[
https://issues.apache.org/jira/browse/CASSANDRA-5789?page=com.atlassian.jira.plugin.system.issuetabpanels:comment-tabpanel&focusedCommentId=13731998#comment-13731998
]
James Lee edited comment on CASSANDRA-5789 at 8/7/13 1:52 PM:
--------------------------------------------------------------
Repro script for the bug, run it as follows:
-- The script assumes you have two-node Cassandra cluster set up and running.
-- The system running the test should have Python (I used 2.7) with pycassa
installed.
-- Run the setup stage as follows: "python CassBugRepro.py -c ip1,ip2 -s -f".
This creates keyspaces and writes 2M rows into them.
-- Once the above has completed, wait until all hints have been delivered (I
checked using nodetool).
-- Then run the next stage which does random read/writes: "python
CassBugRepro.py -c ip1,ip2 -r".
-- If the bug has been repro'd, you'll see output like "NotFoundException for
DN 11055691"; where we haven't found something we'd previously sucessfully
written.
Note that repeating the above but omitting the "-f" parameter in the setup
stage will reduce the rate at which we initially populate the keys. I then see
no read failures.
was (Author: jameslee):
Repro script for the bug, run it as follows:
-- The script assumes you have two-node Cassandra cluster set up and running.
-- The system running the test should have Python (I used 2.7) with pycassa
installed.
-- Run the setup stage as follows: "python CassBugRepro.py -c ip1,ip2 -s -f".
This creates keyspaces and writes 2M rows into them.
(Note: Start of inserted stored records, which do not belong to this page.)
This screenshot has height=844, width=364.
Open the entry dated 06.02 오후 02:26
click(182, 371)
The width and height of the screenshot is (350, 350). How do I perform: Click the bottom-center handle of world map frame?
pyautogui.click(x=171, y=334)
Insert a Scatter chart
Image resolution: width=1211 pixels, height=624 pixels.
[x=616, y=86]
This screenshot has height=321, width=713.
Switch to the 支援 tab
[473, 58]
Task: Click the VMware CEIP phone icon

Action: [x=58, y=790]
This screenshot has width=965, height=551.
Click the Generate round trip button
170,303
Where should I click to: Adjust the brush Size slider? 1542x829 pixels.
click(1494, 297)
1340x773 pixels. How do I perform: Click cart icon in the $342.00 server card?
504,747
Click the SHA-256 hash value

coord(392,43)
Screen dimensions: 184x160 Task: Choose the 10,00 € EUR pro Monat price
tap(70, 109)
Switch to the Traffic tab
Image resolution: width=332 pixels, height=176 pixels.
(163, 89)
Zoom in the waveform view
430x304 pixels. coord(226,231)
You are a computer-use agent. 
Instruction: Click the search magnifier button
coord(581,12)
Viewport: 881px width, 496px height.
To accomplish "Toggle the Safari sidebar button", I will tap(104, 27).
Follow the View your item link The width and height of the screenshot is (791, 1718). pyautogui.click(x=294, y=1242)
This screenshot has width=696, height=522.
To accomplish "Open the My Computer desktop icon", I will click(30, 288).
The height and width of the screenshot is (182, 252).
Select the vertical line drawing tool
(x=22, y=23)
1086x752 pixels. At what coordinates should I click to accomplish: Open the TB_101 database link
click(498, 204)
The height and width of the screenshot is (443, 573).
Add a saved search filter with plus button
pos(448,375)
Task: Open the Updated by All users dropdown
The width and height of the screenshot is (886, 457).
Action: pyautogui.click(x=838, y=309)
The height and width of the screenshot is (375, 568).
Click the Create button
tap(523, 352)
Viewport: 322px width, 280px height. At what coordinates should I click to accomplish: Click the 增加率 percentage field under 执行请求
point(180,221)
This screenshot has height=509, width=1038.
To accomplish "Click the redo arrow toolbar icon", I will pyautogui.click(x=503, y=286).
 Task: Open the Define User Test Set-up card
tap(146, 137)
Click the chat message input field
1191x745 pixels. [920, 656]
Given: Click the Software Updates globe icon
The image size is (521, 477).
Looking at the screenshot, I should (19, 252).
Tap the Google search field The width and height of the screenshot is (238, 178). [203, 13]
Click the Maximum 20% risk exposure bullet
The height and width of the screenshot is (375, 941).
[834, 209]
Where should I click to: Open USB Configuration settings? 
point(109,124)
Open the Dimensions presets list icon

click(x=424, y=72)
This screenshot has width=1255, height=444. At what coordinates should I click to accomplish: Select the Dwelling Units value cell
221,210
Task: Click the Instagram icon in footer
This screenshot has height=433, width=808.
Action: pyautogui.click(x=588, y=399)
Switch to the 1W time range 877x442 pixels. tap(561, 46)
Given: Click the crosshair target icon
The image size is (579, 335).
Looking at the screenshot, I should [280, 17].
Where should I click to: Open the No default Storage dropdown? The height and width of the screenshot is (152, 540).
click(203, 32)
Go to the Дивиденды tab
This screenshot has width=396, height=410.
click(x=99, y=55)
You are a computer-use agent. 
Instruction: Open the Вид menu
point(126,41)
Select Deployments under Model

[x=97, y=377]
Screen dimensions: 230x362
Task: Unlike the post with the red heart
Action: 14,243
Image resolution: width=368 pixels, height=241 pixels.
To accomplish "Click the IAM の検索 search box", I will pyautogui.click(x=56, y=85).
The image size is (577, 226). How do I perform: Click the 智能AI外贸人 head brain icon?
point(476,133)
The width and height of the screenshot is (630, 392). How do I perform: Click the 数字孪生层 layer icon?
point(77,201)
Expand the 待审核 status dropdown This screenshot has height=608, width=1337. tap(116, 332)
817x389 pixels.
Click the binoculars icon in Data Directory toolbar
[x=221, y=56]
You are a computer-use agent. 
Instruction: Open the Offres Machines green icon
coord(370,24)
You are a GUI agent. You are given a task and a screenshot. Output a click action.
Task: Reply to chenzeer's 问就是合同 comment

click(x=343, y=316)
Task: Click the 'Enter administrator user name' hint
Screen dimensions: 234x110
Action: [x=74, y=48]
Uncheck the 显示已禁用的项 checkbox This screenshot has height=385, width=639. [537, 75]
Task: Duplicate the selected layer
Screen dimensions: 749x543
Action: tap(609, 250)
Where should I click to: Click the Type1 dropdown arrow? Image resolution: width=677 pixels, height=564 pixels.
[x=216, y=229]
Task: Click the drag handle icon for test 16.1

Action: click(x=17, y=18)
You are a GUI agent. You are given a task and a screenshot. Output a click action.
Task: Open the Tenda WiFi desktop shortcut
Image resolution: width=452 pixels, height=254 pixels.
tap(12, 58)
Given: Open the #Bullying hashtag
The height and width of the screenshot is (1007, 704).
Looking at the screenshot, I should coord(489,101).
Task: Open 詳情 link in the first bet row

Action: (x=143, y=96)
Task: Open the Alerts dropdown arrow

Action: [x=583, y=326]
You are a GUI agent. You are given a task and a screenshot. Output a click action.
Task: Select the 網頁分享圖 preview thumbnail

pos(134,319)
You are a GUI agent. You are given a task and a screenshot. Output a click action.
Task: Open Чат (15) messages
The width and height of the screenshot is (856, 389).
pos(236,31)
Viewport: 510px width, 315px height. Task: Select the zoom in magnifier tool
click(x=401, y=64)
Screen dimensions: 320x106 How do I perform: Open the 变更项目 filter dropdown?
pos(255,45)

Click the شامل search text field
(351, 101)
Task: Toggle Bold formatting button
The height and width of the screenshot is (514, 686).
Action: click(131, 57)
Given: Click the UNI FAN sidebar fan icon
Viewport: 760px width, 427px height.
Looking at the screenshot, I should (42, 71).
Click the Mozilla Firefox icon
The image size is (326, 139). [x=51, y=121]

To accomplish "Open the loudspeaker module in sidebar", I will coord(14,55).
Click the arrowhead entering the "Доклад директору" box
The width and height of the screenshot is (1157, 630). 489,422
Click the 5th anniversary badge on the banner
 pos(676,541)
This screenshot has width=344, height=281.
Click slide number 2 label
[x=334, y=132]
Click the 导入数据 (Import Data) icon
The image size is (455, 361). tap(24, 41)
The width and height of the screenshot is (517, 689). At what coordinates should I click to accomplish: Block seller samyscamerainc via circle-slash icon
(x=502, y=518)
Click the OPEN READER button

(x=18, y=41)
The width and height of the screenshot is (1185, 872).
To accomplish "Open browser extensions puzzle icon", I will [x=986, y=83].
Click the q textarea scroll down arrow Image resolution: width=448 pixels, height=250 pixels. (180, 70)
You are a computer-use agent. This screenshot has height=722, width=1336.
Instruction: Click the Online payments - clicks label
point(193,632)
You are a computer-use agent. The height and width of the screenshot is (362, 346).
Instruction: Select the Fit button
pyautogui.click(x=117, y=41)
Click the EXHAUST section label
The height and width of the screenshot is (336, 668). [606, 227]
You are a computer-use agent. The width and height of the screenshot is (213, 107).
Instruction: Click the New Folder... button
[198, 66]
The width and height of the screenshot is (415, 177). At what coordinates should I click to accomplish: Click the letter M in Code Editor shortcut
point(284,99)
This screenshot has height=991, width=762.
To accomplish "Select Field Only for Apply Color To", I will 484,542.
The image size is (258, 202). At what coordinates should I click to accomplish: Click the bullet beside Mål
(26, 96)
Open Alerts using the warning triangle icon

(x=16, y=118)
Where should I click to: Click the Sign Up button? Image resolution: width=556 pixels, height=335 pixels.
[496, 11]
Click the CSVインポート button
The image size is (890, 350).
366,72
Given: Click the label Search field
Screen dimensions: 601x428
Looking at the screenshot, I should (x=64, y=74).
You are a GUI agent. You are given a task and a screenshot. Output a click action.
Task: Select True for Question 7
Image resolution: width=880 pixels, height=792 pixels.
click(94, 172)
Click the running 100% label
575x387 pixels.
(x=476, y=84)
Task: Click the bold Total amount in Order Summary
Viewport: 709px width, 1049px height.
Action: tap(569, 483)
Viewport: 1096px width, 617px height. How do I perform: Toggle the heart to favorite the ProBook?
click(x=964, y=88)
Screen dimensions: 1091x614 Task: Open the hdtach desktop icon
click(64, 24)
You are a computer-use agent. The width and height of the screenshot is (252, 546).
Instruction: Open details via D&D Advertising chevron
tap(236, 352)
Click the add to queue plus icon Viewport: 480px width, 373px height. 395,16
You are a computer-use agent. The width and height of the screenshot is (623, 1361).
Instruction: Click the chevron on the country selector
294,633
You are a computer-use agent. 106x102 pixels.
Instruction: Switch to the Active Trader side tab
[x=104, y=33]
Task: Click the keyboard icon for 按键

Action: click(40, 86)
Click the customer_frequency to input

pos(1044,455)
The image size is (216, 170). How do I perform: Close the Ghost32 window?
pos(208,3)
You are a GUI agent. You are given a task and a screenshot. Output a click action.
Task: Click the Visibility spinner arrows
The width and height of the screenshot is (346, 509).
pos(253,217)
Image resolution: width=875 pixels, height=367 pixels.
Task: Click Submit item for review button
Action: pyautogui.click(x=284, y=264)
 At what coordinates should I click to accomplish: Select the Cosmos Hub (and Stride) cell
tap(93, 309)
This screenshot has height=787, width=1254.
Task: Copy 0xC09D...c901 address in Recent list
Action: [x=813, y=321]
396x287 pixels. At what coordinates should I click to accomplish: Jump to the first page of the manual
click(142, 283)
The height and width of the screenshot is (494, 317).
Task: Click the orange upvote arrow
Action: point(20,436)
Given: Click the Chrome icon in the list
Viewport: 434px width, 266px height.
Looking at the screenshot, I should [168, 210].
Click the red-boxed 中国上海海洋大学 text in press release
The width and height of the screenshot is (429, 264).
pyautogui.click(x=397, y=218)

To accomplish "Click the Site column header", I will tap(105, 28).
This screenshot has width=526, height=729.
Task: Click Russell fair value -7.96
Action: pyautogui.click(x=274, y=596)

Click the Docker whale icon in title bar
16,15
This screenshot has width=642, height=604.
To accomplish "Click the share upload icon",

-- Once the above has completed, wait until all hints have been delivered (I
checked using nodetool).
-- Then run the next stage which does random read/writes: "python
CassBugRepro.py -c ip1,ip2 -r".
-- If the bug has been repro'd, you'll see output like "NotFoundException for
DN 11055691"; where we haven't found something we'd previously sucessfully
written.
> Data not fully replicated with 2 nodes and replication factor 2
> ---------------------------------------------------------------
>
> Key: CASSANDRA-5789
> URL: https://issues.apache.org/jira/browse/CASSANDRA-5789
> Project: Cassandra
> Issue Type: Bug
> Affects Versions: 1.2.2, 1.2.6
> Environment: Official Datastax Cassandra 1.2.6, running on Linux RHEL
> 6.2. I've seen the same behavior with Cassandra 1.2.2.
> Sun Java 1.7.0_10-b18 64-bit
> Java heap settings: -Xms8192M -Xmx8192M -Xmn2048M
> Reporter: James Lee
> Attachments: CassBugRepro.py
>
>
> I'm seeing a problem with a 2-node Cassandra test deployment, where it seems
> that data isn't being replicated among the nodes as I would expect.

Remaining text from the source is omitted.